The neighbor's place was big and expensive. One of those rich, fake farms. Despite the drastic difference in our family's incomes, I was best friends with their youngest daughter Allie. Anyway, their rich, albeit unspayed, cat had a litter of free kittens, hence my memory.

Dad had just gotten up, he worked nights at a machine shop, and even though he must have been tired, he usually woke up in the mornings with the rest of us, and pretty much worked all day too. It was a beautiful, warm day. Dad and I walked down the road, hand in hand...I remember how big his hands were, even though mine could wrap around one of his fingers, he held my hand carefully, the real hand-holding way, not the baby way.
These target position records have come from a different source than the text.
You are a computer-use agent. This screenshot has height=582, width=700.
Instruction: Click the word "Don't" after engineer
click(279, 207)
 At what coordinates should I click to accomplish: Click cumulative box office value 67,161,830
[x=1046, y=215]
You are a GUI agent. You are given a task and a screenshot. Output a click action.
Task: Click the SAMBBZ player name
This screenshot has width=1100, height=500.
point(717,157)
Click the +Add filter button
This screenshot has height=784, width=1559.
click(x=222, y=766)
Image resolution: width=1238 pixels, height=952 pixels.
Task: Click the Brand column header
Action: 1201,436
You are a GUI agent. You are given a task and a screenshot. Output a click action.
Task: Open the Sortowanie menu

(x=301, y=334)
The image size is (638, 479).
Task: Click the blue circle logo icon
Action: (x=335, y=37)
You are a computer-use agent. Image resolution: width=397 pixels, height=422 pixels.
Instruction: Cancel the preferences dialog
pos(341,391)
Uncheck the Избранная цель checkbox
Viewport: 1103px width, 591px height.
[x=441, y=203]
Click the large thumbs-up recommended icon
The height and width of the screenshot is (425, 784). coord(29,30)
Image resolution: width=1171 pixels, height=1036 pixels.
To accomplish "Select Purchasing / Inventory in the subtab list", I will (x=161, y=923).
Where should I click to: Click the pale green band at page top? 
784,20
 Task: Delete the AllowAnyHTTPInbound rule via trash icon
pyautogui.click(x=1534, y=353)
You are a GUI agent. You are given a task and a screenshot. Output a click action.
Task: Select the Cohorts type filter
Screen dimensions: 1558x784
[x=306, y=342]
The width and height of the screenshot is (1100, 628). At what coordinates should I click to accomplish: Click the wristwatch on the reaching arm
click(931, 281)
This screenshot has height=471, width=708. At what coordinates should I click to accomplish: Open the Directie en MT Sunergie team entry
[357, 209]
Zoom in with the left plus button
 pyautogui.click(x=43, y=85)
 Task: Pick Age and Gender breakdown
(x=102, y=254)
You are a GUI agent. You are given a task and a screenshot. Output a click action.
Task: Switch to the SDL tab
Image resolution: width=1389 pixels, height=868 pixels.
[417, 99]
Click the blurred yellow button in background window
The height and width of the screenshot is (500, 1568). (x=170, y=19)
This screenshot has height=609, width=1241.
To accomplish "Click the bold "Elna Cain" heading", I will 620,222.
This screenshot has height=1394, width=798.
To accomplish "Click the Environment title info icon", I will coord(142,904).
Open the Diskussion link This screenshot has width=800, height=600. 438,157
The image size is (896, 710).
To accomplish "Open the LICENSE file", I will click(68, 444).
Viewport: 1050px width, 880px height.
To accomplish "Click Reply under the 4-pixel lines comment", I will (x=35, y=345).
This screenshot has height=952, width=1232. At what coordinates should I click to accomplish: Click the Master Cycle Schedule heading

I was thinking that I was a big kid, going for a walk with my dad and I didn't have to hold his hand the baby way anymore. At the neighbor's barn he let me climb up a ladder to a small hay mow, when my head could look over the edge, I stopped, and he stood on the ladder in back of me with his arms on either side so I couldn't fall. There was bright, loose hay scattered on the floor, right at the level of my nose and it tickled and got in my hair. Just the same color. Morning sunlight streamed through cracks in the walls and everything was golden and glowing. A mama cat came over, purring, and pushed her cheek hard against my cheek, almost knocking me over. I laughed, but didn't dare let go of the ladder rungs. Dad reached around me, and out of the hay, he lifted up a tiny, yellow kitten, with darker yellow stripes and a white bib, it's eyes still closed tight. He set it in front of me, and the mama cat briskly tumbled it over on it's side and started to wash it. Dad lifted up another yellow kitten, lighter than the first, and then a grey one, maybe two gray ones? And a black? I can't quite recall. "Pick two" he said. "They can't come home yet, they need to stay with their mama some longer, but let's pick one for you, and one for your sister." I picked the two that were like that day. All gold, and soft and sweet smelling.